Social housing: a misguided debate


56% of the public support the construction of more social housing according to a Fabian Society report.* Senior Researcher Rob Tinker argues that’s a clear mandate for government action.

Rob Tinker

Rob Tinker is a Senior Researcher into social housing and the election at The Fabian Society, Britain’s oldest political think tank. Founded in 1884, the Society is at the forefront of developing political ideas and public policy on the left. Rob writes here in a personal capacity.

Rob Tinker

At a glance

In a Fabian Society poll, 93% of respondents said they believed there are problems with housing in Britain today and 87% thought that government could do something to address problems with the housing market.1 In my opinion that’s a clear mandate for the new Government to take action.

Supply side focus

Supply side action is urgently needed – building more, good quality social housing as part of a wider response to the UK’s housing crisis.
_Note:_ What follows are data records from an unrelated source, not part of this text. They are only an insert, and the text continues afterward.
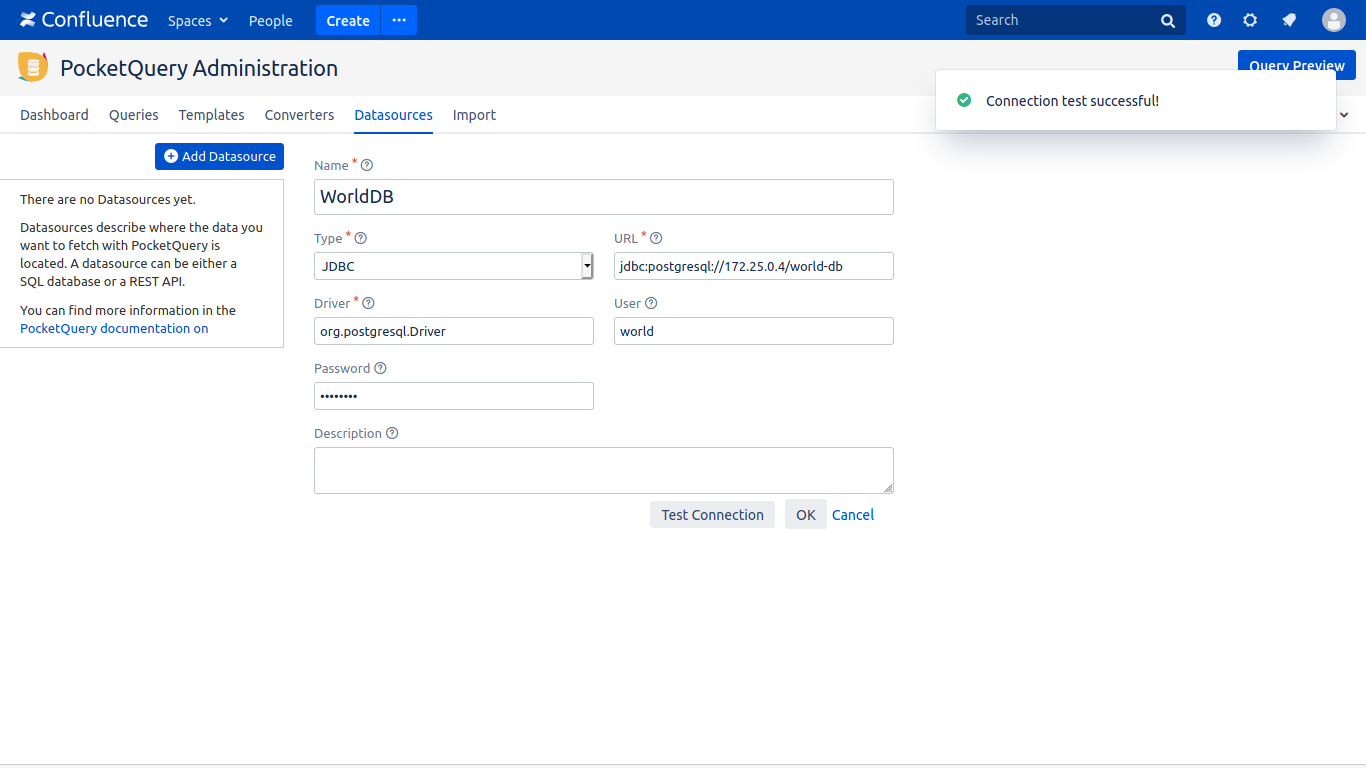Expand the Spaces dropdown menu
The width and height of the screenshot is (1366, 768).
click(x=198, y=21)
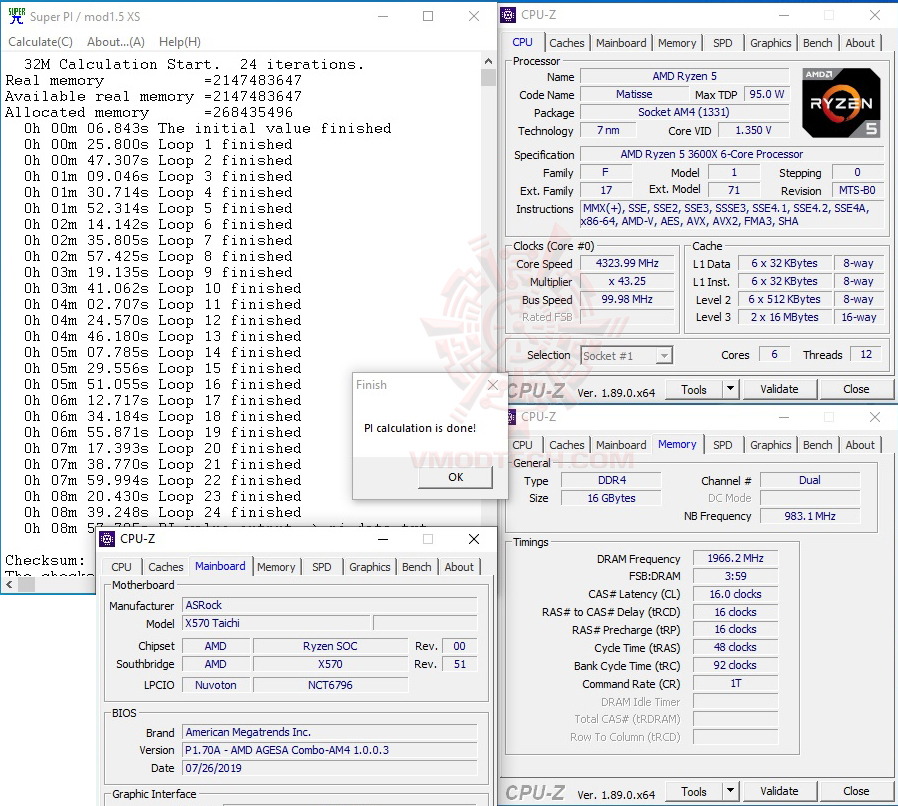
Task: Switch to the Graphics tab
Action: coord(770,43)
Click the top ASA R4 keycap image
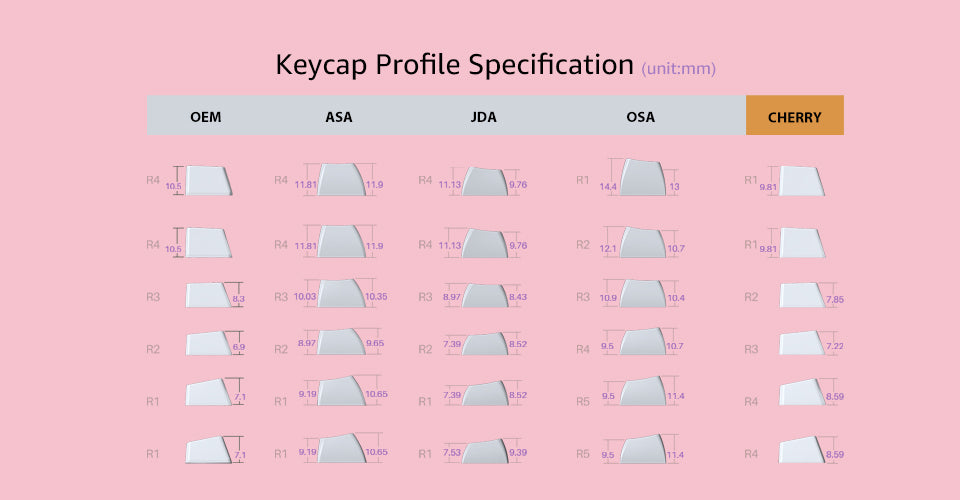Image resolution: width=960 pixels, height=500 pixels. [x=340, y=180]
Politicians often worry about how to ‘sell’ policies like this to the public. But what our research2 also found was that some of the challenges around public sentiment may be more perceived than real.

Fabian Society polling found that a majority of the public (56%) support more social housing being built and 44% would continue to support it in the area where they live. Only 15% said they would be opposed to more social housing.3 That suggests that marginal but vocal extremes are obscuring the UK’s housing debate.

Addressing the stigma

The social housing question is often seen as a risk for government because it is linked with emotive debates around social security and the benefits system. This stigmatisation of social housing tenants is a real concern: in the Fabian Society survey, over half of respondents (52%) agreed that people living in social housing were stigmatised because of it. And when people were asked what would make them more favourable to the idea of living in social housing, the most popular option was more discriminating eligibility criteria (41%).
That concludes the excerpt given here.